Rhodes University Institute of Social and Economic Research About Us

Rhodes University Institute of Social and Economic Research About Us

About

The Institute of Social and Economic Research (ISER) was established in Rhodes University in 1954. Strongly grounded in the Eastern Cape since its inception, the ISER soon developed a diverse portfolio of research initiatives involving its own staff and staff members of other Rhodes academic departments. Throughout its existence, engagement by academics from a range of departments within the university in the work of the ISER contributed not only to the content and quality of ISER’s research work, but also enriched teaching within those academics’ home departments.

Scholars associated with the ISER in the early period of its establishment produced a series of scholarly volumes comprising the Keiskammahoek Rural Survey (1947–1952) and the Border Regional Survey (1956–1964) amongst others. Although the former documented changes in Keiskammahoek since the establishment of the apartheid regime in 1948, the ISER, in its early years, generally did not engage with the consequences of apartheid for the well-being of the black majority, and did not challenge the status quo of repressive, white minority rule. This approach gradually changed in later years, when the ISER came to engage more actively with the social conditions and development problems of the Eastern Cape through empirical research and public policy engagement.

Under Prof Peter Vale’s Directorship from 1984, the ISER’s research agenda directly and indirectly exposed the consequences of the apartheid political economy on the black inhabitants of the Eastern Cape. The ISER developed a research specialisation on well-being studies under Professor Valarie Møller, a leading internationally recognised scholar in the field and Director of the ISER between 1998 and 2006. From 2006 to 2010, the ISER was led by Professor Greg Ruiters, who introduced a vibrant, large-scale programme of research rooted in concerns of political economy and municipal service provision in the Eastern Cape. Prof Ruiters also introduced an annual ISER Winter School, which drew together community-based organisations and leading academics into in-depth discussions on topical social, developmental and political concerns for the province and the country.

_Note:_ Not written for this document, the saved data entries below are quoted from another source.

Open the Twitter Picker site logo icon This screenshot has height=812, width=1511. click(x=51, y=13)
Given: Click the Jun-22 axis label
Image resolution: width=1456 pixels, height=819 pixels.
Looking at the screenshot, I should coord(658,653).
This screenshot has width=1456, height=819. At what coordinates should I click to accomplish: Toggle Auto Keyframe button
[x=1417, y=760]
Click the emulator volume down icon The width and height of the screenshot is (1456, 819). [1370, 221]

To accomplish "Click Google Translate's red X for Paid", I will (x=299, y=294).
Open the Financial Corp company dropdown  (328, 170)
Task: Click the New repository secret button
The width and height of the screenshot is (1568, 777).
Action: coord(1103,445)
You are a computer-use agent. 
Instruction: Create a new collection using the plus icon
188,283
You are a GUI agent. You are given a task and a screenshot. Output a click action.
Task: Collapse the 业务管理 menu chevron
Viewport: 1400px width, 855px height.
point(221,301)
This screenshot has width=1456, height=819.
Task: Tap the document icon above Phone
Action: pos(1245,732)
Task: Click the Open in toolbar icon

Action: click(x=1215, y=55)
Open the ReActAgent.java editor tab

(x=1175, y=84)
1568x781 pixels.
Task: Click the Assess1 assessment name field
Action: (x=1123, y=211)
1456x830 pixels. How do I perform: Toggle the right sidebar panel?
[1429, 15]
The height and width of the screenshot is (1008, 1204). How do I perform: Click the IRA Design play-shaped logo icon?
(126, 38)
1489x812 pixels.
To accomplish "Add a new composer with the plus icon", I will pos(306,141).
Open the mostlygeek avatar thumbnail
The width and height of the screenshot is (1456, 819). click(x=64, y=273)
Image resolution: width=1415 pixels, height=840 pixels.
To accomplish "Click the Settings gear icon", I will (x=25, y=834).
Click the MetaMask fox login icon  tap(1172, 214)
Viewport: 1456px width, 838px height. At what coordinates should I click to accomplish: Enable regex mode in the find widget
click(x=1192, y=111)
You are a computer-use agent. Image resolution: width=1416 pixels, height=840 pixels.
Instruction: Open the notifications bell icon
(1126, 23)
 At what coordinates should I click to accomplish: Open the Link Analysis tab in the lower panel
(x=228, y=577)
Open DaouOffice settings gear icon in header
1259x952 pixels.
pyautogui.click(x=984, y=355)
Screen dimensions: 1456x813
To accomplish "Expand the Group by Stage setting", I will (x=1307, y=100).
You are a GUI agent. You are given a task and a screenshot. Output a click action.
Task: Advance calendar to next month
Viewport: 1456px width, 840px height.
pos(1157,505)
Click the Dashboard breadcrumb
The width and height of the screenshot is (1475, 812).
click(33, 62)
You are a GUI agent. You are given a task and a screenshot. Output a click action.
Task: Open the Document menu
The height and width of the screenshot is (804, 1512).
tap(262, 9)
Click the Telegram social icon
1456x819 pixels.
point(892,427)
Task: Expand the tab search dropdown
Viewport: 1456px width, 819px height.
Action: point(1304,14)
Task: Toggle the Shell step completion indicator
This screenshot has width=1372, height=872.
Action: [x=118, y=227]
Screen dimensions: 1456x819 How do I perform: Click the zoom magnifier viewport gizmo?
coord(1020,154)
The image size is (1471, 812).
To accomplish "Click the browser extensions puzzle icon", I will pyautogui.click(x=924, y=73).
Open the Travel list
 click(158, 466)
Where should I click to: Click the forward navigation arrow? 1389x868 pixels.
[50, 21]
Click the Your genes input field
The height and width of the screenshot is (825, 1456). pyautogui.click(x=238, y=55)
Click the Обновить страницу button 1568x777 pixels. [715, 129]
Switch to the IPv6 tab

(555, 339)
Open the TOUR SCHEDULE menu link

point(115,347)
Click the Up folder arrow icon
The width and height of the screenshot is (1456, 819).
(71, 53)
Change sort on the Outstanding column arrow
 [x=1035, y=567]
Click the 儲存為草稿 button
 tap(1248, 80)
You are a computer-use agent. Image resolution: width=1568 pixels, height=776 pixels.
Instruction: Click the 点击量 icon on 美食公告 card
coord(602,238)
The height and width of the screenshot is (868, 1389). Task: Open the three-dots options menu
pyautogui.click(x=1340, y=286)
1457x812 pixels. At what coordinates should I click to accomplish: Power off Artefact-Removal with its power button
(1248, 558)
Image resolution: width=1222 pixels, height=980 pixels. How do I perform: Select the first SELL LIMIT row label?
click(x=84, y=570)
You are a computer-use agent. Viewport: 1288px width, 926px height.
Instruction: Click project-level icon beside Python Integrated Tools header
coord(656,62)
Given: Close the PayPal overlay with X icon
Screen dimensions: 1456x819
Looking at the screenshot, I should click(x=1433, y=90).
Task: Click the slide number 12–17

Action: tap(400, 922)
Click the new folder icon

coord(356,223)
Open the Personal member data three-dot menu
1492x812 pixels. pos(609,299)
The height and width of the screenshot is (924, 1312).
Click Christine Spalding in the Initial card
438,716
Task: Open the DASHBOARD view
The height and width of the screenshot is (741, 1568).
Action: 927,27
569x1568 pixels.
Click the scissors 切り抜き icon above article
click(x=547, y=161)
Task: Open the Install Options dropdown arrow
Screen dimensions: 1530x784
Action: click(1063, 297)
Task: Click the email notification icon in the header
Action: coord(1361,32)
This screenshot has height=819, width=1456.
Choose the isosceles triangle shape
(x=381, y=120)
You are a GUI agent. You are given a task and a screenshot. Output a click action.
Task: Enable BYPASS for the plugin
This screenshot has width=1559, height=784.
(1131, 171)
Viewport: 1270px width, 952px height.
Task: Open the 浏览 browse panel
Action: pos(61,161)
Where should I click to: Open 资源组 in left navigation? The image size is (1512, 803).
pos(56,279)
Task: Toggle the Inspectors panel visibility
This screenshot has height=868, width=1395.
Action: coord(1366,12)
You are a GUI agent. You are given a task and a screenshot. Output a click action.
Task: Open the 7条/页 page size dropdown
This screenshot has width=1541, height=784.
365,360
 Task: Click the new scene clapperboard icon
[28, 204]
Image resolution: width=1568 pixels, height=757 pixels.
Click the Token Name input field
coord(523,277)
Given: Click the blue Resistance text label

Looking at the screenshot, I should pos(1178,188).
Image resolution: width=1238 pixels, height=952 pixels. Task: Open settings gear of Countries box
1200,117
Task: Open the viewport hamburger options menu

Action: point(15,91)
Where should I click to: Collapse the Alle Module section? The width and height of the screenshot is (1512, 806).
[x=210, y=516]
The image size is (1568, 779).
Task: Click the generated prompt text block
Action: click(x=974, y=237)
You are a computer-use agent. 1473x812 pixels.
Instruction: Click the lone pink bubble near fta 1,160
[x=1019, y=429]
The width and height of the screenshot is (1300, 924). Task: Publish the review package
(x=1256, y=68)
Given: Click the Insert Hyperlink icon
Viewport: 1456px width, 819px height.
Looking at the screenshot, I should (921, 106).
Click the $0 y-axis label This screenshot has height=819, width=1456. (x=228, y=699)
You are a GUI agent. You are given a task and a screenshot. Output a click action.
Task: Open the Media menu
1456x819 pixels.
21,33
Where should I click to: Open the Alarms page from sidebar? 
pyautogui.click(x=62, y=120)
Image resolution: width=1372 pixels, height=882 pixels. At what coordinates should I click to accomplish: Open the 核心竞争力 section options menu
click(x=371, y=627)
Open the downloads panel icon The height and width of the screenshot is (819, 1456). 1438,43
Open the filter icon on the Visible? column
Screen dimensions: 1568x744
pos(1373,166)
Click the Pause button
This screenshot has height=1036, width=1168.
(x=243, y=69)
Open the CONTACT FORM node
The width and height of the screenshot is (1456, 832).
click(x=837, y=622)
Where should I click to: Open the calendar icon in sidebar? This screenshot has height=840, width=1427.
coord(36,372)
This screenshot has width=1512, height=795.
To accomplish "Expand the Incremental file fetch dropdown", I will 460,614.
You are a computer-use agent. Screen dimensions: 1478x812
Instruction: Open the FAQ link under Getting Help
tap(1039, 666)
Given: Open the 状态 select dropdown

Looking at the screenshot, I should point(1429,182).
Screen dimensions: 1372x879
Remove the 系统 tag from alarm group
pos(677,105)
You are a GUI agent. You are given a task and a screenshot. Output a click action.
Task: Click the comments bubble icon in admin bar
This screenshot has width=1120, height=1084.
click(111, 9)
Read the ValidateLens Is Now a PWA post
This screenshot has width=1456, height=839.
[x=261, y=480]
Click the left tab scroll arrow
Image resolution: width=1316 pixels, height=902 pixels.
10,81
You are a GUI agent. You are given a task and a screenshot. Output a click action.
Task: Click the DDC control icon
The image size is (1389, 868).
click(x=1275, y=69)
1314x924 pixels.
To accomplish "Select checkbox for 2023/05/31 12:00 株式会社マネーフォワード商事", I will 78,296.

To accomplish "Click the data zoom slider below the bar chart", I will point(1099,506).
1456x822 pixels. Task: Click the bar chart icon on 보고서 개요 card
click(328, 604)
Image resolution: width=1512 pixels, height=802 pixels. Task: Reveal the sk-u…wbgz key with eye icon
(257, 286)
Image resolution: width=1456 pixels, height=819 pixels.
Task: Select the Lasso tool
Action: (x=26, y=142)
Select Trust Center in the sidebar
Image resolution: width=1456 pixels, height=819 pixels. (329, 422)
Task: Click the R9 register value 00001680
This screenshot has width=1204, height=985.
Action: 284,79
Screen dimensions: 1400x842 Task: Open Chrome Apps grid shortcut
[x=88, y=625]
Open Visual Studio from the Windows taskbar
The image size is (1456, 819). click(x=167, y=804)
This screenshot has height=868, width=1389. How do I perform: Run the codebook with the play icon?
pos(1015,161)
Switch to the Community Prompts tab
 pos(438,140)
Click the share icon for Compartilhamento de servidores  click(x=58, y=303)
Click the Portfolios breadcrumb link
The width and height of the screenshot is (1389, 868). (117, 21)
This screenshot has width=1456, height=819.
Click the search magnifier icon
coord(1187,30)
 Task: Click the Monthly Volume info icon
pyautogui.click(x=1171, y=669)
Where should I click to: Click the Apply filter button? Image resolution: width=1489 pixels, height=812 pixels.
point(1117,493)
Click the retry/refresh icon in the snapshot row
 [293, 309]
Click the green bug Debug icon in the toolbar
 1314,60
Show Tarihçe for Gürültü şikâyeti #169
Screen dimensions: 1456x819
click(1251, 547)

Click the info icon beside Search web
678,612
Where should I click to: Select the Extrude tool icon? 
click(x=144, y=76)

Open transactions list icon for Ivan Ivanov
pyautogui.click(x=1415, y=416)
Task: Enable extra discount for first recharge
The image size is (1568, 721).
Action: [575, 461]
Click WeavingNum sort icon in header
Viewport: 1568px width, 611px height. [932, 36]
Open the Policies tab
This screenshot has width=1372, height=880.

In 2009, the ISER started developing Social Policy as a core research and teaching focus area, joined, in late 2012, by labour studies. Led by Prof Robert van Niekerk, the Social Policy focus area developed into a number of collaborative research programmes including programmes on health, social policy and the developmental role of the state and social citizenship. The Social Policy focus area was strengthened by the appointment of Prof Rebecca Surender in 2014 until her departure in 2015. Work on Social Policy as a distinct focus area was discontinued in mid-2018.

The Neil Aggett Labour Studies Unit (NALSU) was established in 2012 under the leadership of Dr John Reynolds and formally launched in 2014. NALSU, a hub for labour studies at Rhodes University, was relocated out of the ISER in 2019.

The ISER has had an abiding influence on a number of institutions within Rhodes University and the wider Eastern Cape. In 1979, the International Library of African Music was moved to Rhodes University under the auspices of the ISER, where it was hosted until its incorporation into the Rhodes Department of Music and Musicology in the mid-nineties. Also in 1979, a Development Studies Unit, headed by a Chair in Development Studies, was started; that unit was discontinued in 1994, when Prof Bill Davies joined the new Eastern Cape Provincial Government, where he built an economic planning and research unit in the Department of Economic Affairs, Environment and Tourism. An International Studies Unit was established in the ISER in 1988 and, in 1992, was migrated to the Rhodes Department of Political Studies, into which it was fully incorporated in the early 2000s, changing the name of the department to the Department of Political and International Studies. In 2003, the East London branch of the ISER was incorporated into the University of Fort Hare as the Fort Hare Institute of Social and Economic Research (FHISER).